You will see hundreds of food stands and many strangers offering you a free Mets jacket on the one condition that you pay them. You will see a man with a cowbell, a man covered in pins, and maybe even the mustachioed man who likes to run around dishing out high-fives in section 107.
You will probably see a number on the scoreboard that will make you groan and wonder if the team will ever turn it around.
And because of this, you will see empty seats. A lot of empty seats.
Citi Field is a ghost town.
Attendance has dwindled consistently every year since the park opened in 2009. You may remember the first regular season game played at Citi against the San Diego Padres.
Jody Gerut led off with a home run against Mike Pelfrey, and the Mets eventually lost on a Pedro Feliciano balk, kicking the tires on a season that would see our Mets struggle to a disastrous season after being picked by Sports Illustrated to win the World Series.
Did fans put up with a terrible team so that they could check out the new park? Yes, for one year. The Mets drew over 38 thousand fans a game in 2009, after which attendance declined sharply; 35,000 is a pretty astonishing turnout at the park these days.
The Mets have a below-average daily draw in the largest sports market on Earth.
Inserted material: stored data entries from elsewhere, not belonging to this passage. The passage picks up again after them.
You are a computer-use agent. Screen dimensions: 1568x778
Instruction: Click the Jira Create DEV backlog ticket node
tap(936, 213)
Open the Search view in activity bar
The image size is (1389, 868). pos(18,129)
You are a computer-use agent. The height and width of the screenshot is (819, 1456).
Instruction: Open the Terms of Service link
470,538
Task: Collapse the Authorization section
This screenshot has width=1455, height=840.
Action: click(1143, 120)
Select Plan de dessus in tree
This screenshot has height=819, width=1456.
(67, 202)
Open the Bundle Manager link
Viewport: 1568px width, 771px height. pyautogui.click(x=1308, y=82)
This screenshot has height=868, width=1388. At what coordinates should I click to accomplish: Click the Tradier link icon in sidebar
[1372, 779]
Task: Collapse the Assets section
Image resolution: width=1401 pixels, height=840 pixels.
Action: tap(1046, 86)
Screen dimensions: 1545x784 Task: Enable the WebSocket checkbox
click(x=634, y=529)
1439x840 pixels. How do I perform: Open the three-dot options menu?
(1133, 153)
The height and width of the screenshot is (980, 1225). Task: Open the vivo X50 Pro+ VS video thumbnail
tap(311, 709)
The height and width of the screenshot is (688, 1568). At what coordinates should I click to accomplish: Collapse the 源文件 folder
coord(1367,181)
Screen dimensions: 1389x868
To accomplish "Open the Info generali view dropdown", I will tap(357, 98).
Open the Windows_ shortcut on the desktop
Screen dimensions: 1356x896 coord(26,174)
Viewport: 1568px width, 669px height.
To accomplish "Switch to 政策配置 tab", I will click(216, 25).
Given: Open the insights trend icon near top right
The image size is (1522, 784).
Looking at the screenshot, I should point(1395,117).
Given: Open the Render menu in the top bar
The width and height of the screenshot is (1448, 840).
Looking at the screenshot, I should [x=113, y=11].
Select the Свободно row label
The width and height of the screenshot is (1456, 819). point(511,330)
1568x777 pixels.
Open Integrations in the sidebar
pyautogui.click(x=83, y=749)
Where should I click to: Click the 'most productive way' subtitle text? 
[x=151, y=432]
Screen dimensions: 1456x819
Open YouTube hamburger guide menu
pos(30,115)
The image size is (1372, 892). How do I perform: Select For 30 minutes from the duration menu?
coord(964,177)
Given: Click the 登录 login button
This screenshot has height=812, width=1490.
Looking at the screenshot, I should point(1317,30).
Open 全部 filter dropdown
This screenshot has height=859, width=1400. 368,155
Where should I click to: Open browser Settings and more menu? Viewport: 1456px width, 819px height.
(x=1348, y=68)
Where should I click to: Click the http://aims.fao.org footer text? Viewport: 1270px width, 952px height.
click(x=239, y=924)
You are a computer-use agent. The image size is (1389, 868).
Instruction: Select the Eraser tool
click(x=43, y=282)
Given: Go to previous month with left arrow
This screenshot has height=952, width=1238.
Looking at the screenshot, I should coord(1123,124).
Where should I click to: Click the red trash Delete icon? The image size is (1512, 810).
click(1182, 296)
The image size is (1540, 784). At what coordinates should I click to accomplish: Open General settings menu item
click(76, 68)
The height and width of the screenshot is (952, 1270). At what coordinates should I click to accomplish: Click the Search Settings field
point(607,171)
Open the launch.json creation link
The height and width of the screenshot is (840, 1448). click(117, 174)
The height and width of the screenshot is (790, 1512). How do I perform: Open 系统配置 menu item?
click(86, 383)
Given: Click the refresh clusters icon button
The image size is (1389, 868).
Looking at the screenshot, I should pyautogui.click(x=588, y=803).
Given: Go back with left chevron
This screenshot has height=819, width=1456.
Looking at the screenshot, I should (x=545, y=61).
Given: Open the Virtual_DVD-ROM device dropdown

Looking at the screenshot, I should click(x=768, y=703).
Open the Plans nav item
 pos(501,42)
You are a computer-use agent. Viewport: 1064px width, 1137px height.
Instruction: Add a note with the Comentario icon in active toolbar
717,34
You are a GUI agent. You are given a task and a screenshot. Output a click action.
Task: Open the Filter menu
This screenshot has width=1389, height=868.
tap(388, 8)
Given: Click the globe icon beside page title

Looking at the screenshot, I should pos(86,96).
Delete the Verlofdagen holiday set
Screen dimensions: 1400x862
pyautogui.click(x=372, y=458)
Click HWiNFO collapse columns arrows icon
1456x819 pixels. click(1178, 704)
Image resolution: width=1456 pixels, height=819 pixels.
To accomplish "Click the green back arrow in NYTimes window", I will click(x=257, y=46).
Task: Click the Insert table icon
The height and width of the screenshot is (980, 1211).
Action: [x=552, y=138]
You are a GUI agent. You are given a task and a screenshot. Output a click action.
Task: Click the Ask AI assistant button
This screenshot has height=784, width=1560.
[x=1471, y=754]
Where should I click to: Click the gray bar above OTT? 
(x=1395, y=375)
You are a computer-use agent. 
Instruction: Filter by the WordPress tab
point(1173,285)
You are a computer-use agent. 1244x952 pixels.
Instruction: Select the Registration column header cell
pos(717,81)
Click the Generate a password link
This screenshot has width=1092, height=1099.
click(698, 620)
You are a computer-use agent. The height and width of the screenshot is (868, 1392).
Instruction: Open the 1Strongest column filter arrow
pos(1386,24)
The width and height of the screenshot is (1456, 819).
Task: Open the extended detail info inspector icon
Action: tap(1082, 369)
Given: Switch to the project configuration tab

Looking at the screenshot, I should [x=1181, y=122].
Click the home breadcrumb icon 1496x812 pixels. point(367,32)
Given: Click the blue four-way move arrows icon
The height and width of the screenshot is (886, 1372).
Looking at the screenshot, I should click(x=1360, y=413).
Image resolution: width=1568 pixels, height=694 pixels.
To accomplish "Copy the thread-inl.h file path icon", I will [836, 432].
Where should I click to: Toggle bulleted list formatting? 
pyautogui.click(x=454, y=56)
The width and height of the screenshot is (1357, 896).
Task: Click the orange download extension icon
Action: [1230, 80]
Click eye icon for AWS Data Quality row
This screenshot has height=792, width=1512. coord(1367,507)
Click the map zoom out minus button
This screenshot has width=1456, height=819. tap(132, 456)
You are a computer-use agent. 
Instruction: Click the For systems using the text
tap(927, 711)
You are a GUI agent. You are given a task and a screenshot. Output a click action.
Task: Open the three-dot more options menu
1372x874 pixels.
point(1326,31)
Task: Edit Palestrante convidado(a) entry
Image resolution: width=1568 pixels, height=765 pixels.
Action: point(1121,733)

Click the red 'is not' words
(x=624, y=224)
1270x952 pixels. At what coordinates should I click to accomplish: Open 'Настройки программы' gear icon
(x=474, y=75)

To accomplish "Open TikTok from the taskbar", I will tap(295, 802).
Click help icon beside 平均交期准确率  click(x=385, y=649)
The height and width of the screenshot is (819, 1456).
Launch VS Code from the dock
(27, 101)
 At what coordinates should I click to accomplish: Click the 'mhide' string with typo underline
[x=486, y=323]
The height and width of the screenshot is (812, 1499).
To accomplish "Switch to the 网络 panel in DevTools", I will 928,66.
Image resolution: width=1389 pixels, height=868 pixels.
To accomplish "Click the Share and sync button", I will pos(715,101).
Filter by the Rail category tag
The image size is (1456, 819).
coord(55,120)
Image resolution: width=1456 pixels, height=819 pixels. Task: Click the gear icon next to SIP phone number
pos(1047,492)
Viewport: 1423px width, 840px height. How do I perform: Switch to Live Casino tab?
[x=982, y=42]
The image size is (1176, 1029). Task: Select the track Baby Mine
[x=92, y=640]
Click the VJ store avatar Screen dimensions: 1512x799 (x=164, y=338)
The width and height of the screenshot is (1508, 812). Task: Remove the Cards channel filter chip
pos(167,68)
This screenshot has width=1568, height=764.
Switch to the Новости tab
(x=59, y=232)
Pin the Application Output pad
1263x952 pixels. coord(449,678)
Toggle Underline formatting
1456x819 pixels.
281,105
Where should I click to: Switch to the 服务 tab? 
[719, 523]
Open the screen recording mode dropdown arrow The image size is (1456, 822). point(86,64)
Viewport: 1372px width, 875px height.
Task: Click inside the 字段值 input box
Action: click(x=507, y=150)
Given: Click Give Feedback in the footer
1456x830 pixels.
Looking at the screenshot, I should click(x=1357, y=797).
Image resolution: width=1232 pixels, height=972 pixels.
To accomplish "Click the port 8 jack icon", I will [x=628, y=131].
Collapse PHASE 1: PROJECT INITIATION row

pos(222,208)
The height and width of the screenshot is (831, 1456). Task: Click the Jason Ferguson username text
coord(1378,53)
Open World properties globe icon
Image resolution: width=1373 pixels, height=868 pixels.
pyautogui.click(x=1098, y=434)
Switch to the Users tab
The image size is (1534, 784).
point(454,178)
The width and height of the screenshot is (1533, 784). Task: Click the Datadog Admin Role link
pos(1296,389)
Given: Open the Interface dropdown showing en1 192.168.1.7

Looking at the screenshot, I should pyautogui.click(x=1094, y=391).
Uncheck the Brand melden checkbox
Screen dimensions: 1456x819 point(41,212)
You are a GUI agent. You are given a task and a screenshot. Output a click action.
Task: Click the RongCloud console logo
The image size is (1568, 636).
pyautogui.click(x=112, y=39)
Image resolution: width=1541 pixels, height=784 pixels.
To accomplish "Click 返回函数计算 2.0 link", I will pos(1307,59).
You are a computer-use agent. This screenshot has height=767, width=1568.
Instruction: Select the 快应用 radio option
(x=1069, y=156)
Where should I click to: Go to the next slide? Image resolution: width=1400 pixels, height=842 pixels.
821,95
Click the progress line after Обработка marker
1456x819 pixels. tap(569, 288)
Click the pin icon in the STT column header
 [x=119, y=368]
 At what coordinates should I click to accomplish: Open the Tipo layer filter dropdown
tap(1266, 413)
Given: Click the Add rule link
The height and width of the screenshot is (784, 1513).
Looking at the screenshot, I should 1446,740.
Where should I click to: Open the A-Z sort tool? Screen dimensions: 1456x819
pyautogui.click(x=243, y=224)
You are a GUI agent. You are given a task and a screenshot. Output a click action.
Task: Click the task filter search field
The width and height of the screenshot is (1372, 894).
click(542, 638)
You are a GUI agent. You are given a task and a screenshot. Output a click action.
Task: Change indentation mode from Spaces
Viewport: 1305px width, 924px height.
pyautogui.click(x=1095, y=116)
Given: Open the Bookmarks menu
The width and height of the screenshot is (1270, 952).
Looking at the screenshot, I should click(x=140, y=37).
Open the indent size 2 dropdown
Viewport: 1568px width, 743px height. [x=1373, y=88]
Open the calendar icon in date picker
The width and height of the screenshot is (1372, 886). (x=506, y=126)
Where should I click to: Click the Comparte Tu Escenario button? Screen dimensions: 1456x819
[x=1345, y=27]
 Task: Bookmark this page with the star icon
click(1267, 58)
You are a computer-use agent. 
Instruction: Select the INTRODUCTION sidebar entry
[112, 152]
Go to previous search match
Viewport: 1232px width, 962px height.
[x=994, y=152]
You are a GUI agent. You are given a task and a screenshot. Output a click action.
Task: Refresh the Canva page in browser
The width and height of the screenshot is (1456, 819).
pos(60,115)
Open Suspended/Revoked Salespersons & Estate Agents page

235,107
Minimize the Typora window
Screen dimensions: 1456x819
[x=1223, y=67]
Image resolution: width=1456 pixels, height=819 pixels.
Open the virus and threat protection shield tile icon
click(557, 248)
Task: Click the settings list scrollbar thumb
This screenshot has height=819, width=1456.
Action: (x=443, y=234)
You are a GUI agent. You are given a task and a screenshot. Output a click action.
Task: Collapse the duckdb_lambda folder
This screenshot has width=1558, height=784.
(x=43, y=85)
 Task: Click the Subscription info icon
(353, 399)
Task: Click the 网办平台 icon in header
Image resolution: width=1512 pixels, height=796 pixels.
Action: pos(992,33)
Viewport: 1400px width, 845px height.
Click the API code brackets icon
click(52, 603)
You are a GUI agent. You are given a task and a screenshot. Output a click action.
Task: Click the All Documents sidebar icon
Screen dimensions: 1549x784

Embarrassing. Incomprehensible. Depressing. You pick the word for it. It is a reality, and no matter what Mets General Manager Sandy Alderson says, his hands are tied because of the empty seats on game day.
The Mets are broke, and cannot add any talent to the roster from the outside without opening up their pocketbooks. Increased spending is something the Wilpons seem they cannot do until attendance improves. And it becomes increasingly apparent with each passing day that attendance will not improve until the payroll and the quality of the team goes up.
As such, owners and the fans are at an unspoken standstill, one that has sunk the Mets’ ship since they moved to Citi Field and will cause this year to be a failure as well unless Zack Wheeler turns out to be a self-cloning robot who can pitch perfect games every day of the week.
If the Mets start winning, fans will go to the games. Free-Agent-to-be Robinson Cano puts butts in the seats. Shake Shack does not, and neither does Collin Cowgill. The Wilpons need to spend money on the team, and Sandy needs to add to the roster by being active on the trade market.
Bringing in the likes of Cano or Carlos Gonzalez will bring fans to the park. And when that happens, and the team starts winning, the Wilpons will find their pockets as full as their stadium. If the owners are waiting for fans to show up before they start taking steps to improve the team, the team will lose and the seats will remain empty.
Some recent reports have suggested that the Mets are ready to start adding major talent to supplement the talent coming up through the farm system.
Other reports have suggested that the financial woes of the Wilpons are getting worse, not better. It is tough to see where the Mets are headed, but one thing that has become clear is that if the Wilpons want fans to show up, they will have to give us a reason to do so.